** Start of INPUT MATERIAL **

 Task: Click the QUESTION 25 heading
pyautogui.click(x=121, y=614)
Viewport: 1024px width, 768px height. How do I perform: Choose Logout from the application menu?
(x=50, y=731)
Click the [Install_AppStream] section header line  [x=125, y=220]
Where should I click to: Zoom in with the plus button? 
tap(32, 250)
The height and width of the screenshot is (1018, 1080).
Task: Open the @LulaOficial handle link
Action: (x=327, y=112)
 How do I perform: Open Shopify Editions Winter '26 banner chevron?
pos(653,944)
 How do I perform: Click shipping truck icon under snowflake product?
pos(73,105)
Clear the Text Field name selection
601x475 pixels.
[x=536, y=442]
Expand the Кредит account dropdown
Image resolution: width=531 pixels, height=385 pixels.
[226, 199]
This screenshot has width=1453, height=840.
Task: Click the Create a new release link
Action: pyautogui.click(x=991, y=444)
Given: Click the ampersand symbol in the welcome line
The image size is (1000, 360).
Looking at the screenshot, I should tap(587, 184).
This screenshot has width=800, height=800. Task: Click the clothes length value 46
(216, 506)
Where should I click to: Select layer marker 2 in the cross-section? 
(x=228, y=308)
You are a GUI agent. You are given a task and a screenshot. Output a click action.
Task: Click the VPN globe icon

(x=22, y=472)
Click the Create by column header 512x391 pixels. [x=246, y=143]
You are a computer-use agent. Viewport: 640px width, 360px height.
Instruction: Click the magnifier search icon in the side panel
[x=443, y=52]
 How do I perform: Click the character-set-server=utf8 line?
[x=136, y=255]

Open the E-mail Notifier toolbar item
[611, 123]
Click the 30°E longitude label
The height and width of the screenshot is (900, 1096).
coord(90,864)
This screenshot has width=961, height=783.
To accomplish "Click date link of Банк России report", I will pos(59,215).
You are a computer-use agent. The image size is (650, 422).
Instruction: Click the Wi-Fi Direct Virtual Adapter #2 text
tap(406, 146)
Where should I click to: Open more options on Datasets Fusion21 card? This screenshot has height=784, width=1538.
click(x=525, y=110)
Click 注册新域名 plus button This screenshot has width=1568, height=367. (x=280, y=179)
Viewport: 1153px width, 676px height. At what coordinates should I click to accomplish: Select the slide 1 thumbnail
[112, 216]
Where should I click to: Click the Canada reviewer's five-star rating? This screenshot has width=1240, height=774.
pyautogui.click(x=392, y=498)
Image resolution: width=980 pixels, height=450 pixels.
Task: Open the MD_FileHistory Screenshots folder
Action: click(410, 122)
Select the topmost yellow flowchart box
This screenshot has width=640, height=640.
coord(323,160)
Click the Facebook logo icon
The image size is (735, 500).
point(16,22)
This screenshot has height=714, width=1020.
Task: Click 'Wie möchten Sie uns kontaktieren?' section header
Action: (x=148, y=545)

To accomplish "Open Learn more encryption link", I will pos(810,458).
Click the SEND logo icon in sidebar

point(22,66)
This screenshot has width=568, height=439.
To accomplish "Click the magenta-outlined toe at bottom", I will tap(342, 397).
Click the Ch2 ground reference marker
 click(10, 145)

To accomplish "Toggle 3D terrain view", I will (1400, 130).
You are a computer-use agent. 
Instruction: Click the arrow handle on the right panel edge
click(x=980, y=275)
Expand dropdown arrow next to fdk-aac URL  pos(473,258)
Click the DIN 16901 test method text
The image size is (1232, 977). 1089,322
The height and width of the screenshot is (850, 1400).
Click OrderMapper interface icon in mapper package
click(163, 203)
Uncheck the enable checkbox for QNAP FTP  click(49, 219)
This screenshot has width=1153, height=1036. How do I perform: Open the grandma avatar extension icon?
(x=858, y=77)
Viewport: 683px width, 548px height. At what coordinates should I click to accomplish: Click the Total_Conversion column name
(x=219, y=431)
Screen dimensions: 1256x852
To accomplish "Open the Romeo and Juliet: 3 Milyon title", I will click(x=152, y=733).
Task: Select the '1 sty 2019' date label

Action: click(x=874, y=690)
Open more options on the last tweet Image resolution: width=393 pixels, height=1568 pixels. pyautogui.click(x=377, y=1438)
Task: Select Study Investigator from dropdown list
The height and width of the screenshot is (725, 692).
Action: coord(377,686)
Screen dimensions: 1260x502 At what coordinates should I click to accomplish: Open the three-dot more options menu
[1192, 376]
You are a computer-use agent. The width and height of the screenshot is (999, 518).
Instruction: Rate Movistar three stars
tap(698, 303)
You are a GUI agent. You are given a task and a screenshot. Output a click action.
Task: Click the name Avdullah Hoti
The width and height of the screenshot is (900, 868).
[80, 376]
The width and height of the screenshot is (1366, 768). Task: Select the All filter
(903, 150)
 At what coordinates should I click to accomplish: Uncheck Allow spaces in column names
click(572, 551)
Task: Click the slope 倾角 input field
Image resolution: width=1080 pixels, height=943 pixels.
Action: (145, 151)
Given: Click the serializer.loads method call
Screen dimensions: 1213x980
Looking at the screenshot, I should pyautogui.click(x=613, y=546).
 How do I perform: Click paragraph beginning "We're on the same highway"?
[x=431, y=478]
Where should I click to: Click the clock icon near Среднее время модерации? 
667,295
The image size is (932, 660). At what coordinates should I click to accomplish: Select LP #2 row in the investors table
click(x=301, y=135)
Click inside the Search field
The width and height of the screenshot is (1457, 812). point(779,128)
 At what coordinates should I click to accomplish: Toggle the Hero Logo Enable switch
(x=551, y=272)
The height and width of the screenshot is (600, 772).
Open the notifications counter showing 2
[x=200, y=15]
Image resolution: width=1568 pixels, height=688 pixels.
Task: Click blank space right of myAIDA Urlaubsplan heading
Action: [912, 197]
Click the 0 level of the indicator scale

** End of INPUT MATERIAL **

:: EXERCISE DIRECTIONS ::
Copy every line of the data above word for word.

:: TASK OUTPUT ::
 Task: Click the QUESTION 25 heading
pyautogui.click(x=121, y=614)
Viewport: 1024px width, 768px height. How do I perform: Choose Logout from the application menu?
(x=50, y=731)
Click the [Install_AppStream] section header line  [x=125, y=220]
Where should I click to: Zoom in with the plus button? 
tap(32, 250)
The height and width of the screenshot is (1018, 1080).
Task: Open the @LulaOficial handle link
Action: (x=327, y=112)
 How do I perform: Open Shopify Editions Winter '26 banner chevron?
pos(653,944)
 How do I perform: Click shipping truck icon under snowflake product?
pos(73,105)
Clear the Text Field name selection
601x475 pixels.
[x=536, y=442]
Expand the Кредит account dropdown
Image resolution: width=531 pixels, height=385 pixels.
[226, 199]
This screenshot has width=1453, height=840.
Task: Click the Create a new release link
Action: pyautogui.click(x=991, y=444)
Given: Click the ampersand symbol in the welcome line
The image size is (1000, 360).
Looking at the screenshot, I should tap(587, 184).
This screenshot has width=800, height=800. Task: Click the clothes length value 46
(216, 506)
Where should I click to: Select layer marker 2 in the cross-section? 
(x=228, y=308)
You are a GUI agent. You are given a task and a screenshot. Output a click action.
Task: Click the VPN globe icon

(x=22, y=472)
Click the Create by column header 512x391 pixels. [x=246, y=143]
You are a computer-use agent. Viewport: 640px width, 360px height.
Instruction: Click the magnifier search icon in the side panel
[x=443, y=52]
 How do I perform: Click the character-set-server=utf8 line?
[x=136, y=255]

Open the E-mail Notifier toolbar item
[611, 123]
Click the 30°E longitude label
The height and width of the screenshot is (900, 1096).
coord(90,864)
This screenshot has width=961, height=783.
To accomplish "Click date link of Банк России report", I will pos(59,215).
You are a computer-use agent. The image size is (650, 422).
Instruction: Click the Wi-Fi Direct Virtual Adapter #2 text
tap(406, 146)
Where should I click to: Open more options on Datasets Fusion21 card? This screenshot has height=784, width=1538.
click(x=525, y=110)
Click 注册新域名 plus button This screenshot has width=1568, height=367. (x=280, y=179)
Viewport: 1153px width, 676px height. At what coordinates should I click to accomplish: Select the slide 1 thumbnail
[112, 216]
Where should I click to: Click the Canada reviewer's five-star rating? This screenshot has width=1240, height=774.
pyautogui.click(x=392, y=498)
Image resolution: width=980 pixels, height=450 pixels.
Task: Open the MD_FileHistory Screenshots folder
Action: click(410, 122)
Select the topmost yellow flowchart box
This screenshot has width=640, height=640.
coord(323,160)
Click the Facebook logo icon
The image size is (735, 500).
point(16,22)
This screenshot has height=714, width=1020.
Task: Click 'Wie möchten Sie uns kontaktieren?' section header
Action: (x=148, y=545)

To accomplish "Open Learn more encryption link", I will pos(810,458).
Click the SEND logo icon in sidebar

point(22,66)
This screenshot has width=568, height=439.
To accomplish "Click the magenta-outlined toe at bottom", I will tap(342, 397).
Click the Ch2 ground reference marker
 click(10, 145)

To accomplish "Toggle 3D terrain view", I will (1400, 130).
You are a computer-use agent. 
Instruction: Click the arrow handle on the right panel edge
click(x=980, y=275)
Expand dropdown arrow next to fdk-aac URL  pos(473,258)
Click the DIN 16901 test method text
The image size is (1232, 977). 1089,322
The height and width of the screenshot is (850, 1400).
Click OrderMapper interface icon in mapper package
click(163, 203)
Uncheck the enable checkbox for QNAP FTP  click(49, 219)
This screenshot has width=1153, height=1036. How do I perform: Open the grandma avatar extension icon?
(x=858, y=77)
Viewport: 683px width, 548px height. At what coordinates should I click to accomplish: Click the Total_Conversion column name
(x=219, y=431)
Screen dimensions: 1256x852
To accomplish "Open the Romeo and Juliet: 3 Milyon title", I will click(x=152, y=733).
Task: Select the '1 sty 2019' date label

Action: click(x=874, y=690)
Open more options on the last tweet Image resolution: width=393 pixels, height=1568 pixels. pyautogui.click(x=377, y=1438)
Task: Select Study Investigator from dropdown list
The height and width of the screenshot is (725, 692).
Action: coord(377,686)
Screen dimensions: 1260x502 At what coordinates should I click to accomplish: Open the three-dot more options menu
[1192, 376]
You are a computer-use agent. The width and height of the screenshot is (999, 518).
Instruction: Rate Movistar three stars
tap(698, 303)
You are a GUI agent. You are given a task and a screenshot. Output a click action.
Task: Click the name Avdullah Hoti
The width and height of the screenshot is (900, 868).
[80, 376]
The width and height of the screenshot is (1366, 768). Task: Select the All filter
(903, 150)
 At what coordinates should I click to accomplish: Uncheck Allow spaces in column names
click(572, 551)
Task: Click the slope 倾角 input field
Image resolution: width=1080 pixels, height=943 pixels.
Action: (145, 151)
Given: Click the serializer.loads method call
Screen dimensions: 1213x980
Looking at the screenshot, I should pyautogui.click(x=613, y=546).
 How do I perform: Click paragraph beginning "We're on the same highway"?
[x=431, y=478]
Where should I click to: Click the clock icon near Среднее время модерации? 
667,295
The image size is (932, 660). At what coordinates should I click to accomplish: Select LP #2 row in the investors table
click(x=301, y=135)
Click inside the Search field
The width and height of the screenshot is (1457, 812). point(779,128)
 At what coordinates should I click to accomplish: Toggle the Hero Logo Enable switch
(x=551, y=272)
The height and width of the screenshot is (600, 772).
Open the notifications counter showing 2
[x=200, y=15]
Image resolution: width=1568 pixels, height=688 pixels.
Task: Click blank space right of myAIDA Urlaubsplan heading
Action: [912, 197]
Click the 0 level of the indicator scale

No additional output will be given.